The decorative puppets arms arrowed out on either side, palms flat to the ground, in festive dress, made of thick handmade paper with multi-coloured criss-crosses stitches on it, gold beads, silver sequins, an obi tied around front. Its ornate dress comparable to a fanned-out parachute, in free-fall, floating down a rail of night. Its white kabuki-like mask, coal eyes, crimson lips, overtly theatrically, as if undergoing Holy Communion. Its gold crown a fettered birthday cake, six tiers up, decorated with jewels, perhaps to celebrate a new telepathy with the omnipotent by torpor of night. Its benign smile seemed to assure me somehow it’ll be alright. I’ll land on my feet. But, for now the puppet master is pulling the strings. My own will is superseded, albeit temporarily, at the mercy of some supernatural force.
Patti Smith says that life is a tarantella; a tender dance between fate and sheer will, which we must navigate on a daily basis. It seems to me that she’s right. It strikes me, based on my readings of her work, that just as Frida Kahlo dressed every day for paradise, Patti wakes up and writes in order to face heaven, with grand hopes of entering divine spheres; her writing like an act of survival and a commune with God. After all, the work of the artist is to approach the metaphysical. Of course, many of those she’s held dearest have passed over; her husband, her first love the artist Robert Mapplethorpe. Her spiritual tale of two misfits poor as pigeons, living on the streets of New York city, in the parks, finding one another, both strays, and forging an unbreakable pact; bound by their collective commitment to artistry, is remarkable. Some romanticisms stir the heart, make the mind alter, to approach life anew. Smith’s Just Kids is such a thing, a highly eloquent memoir. Her collection of essays Mtrain is also special, albeit somewhat strange and arbitrary. It is still moving and well written.
I love that story she tells in Just Kids about sitting in the foyer at The Chelsea Hotel writing with a stuffed raven set down beside her, when all of a sudden Salvador Dali strides up to her, places his hand on her head prophetically, tells her she’s like a raven. Oh Patti’s raven ways: her gothic punk sensibility, her Rimbaud epistles, and endless romanticisms. The vocational path of a writer is tough. You have to be prepared to risk a lot. It’s also lonely and requires ascetic discipline. Also, many people find it hard to accept the figure of the artist, and especially the poet. It’s against-the-grain. Fuck’em. I’m gonna wake up every morning with my head held high and approach divine spheres through writing as an act of survival.
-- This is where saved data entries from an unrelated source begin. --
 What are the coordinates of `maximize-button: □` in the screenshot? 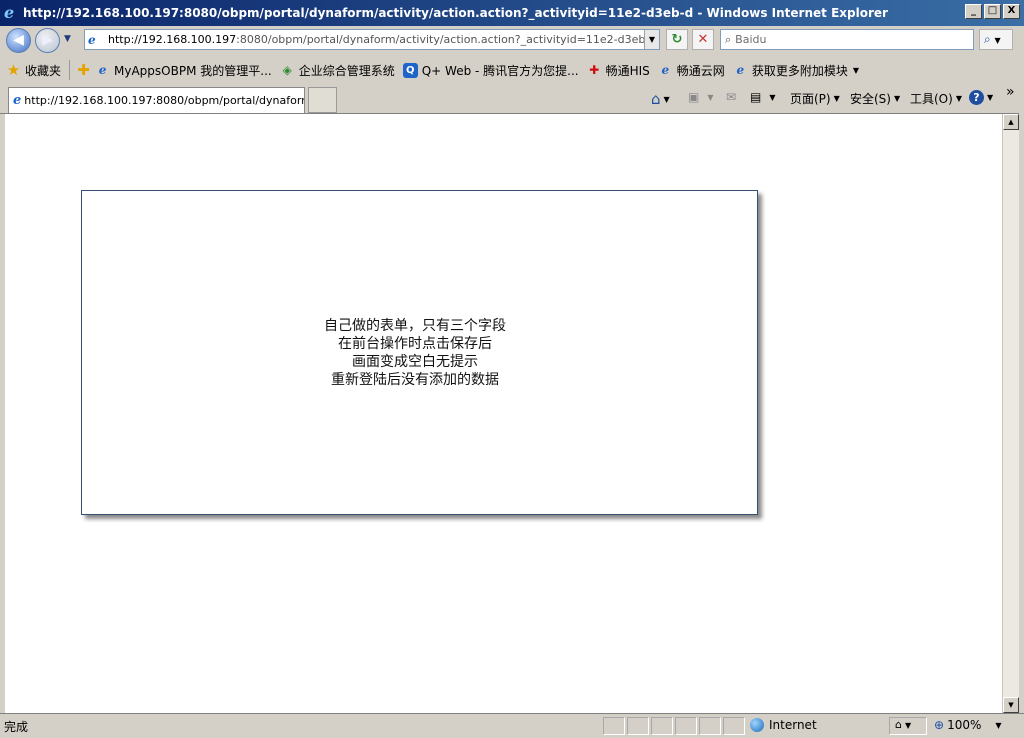 It's located at (992, 12).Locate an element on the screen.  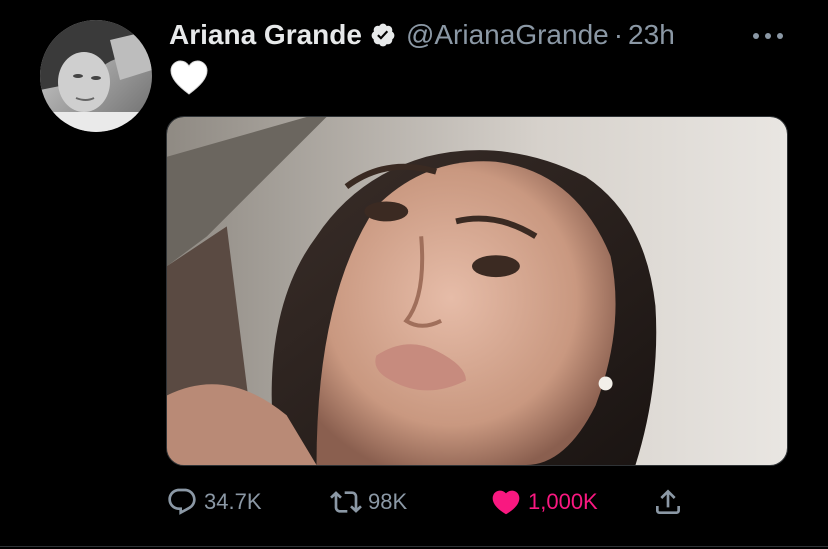
reply-button: 34.7K is located at coordinates (214, 502).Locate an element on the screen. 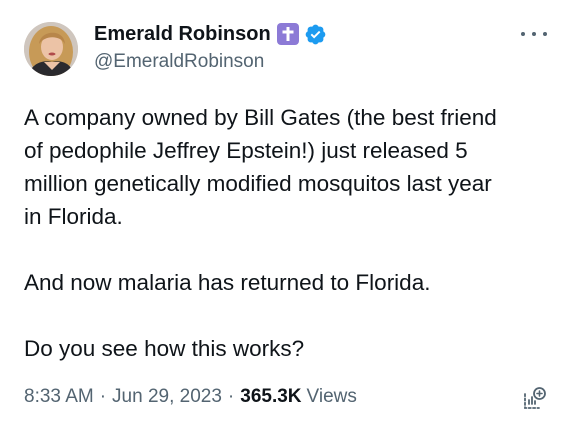 The height and width of the screenshot is (433, 568). verified-badge-icon is located at coordinates (316, 34).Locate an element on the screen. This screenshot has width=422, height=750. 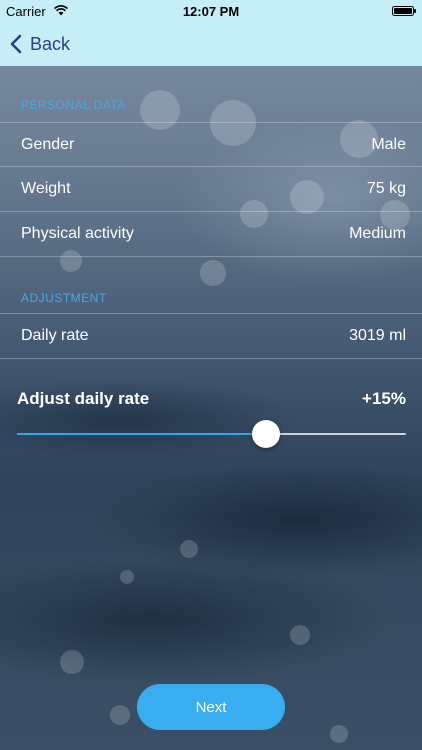
next-button-label: Next is located at coordinates (211, 707).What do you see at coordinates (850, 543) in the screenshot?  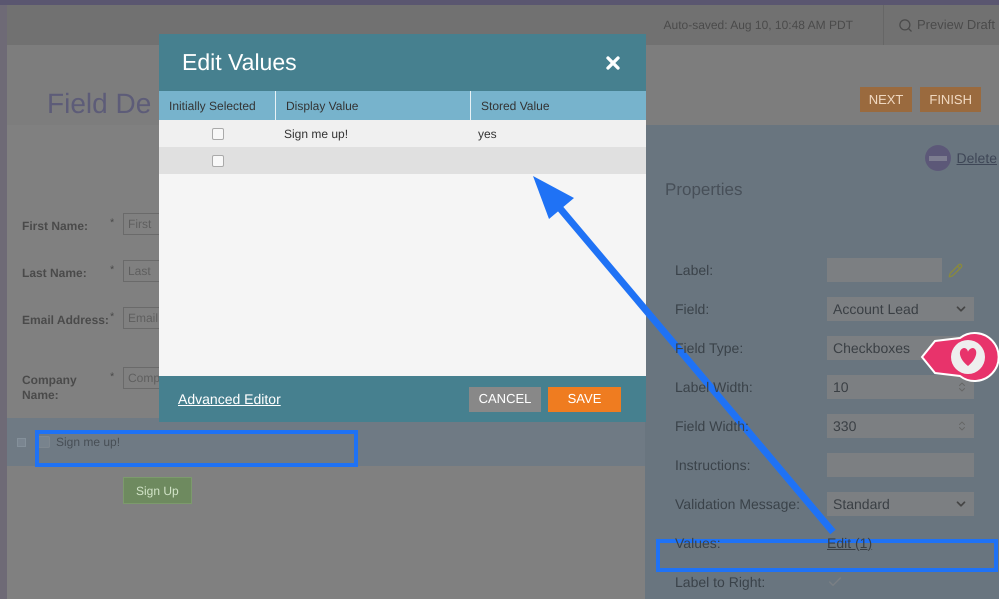 I see `edit-link: Edit (1)` at bounding box center [850, 543].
I’ll take up my journal and pen, record the womb-lip drop over night, draw down its heavy shudder-eye. The dream door is opening. Something pure is about to spring from the totemic self. A life entrusted to raven’s and owls to barter over, to prize out the head, bring out the body, its scrawly legs, its fierce claws, until another species of bird bursts out, less scavenger than raven, more fuelled by daylight than owl. It seems owls partially won, somehow an owl-woman-thing emerges no longer human bound, rather guided by her own principals of stealth, no surrender, equipoise in flight and modesty of voice, not shouting, rather gathering steads of emptied out sun, tying them back together in an apprenticeship of letters.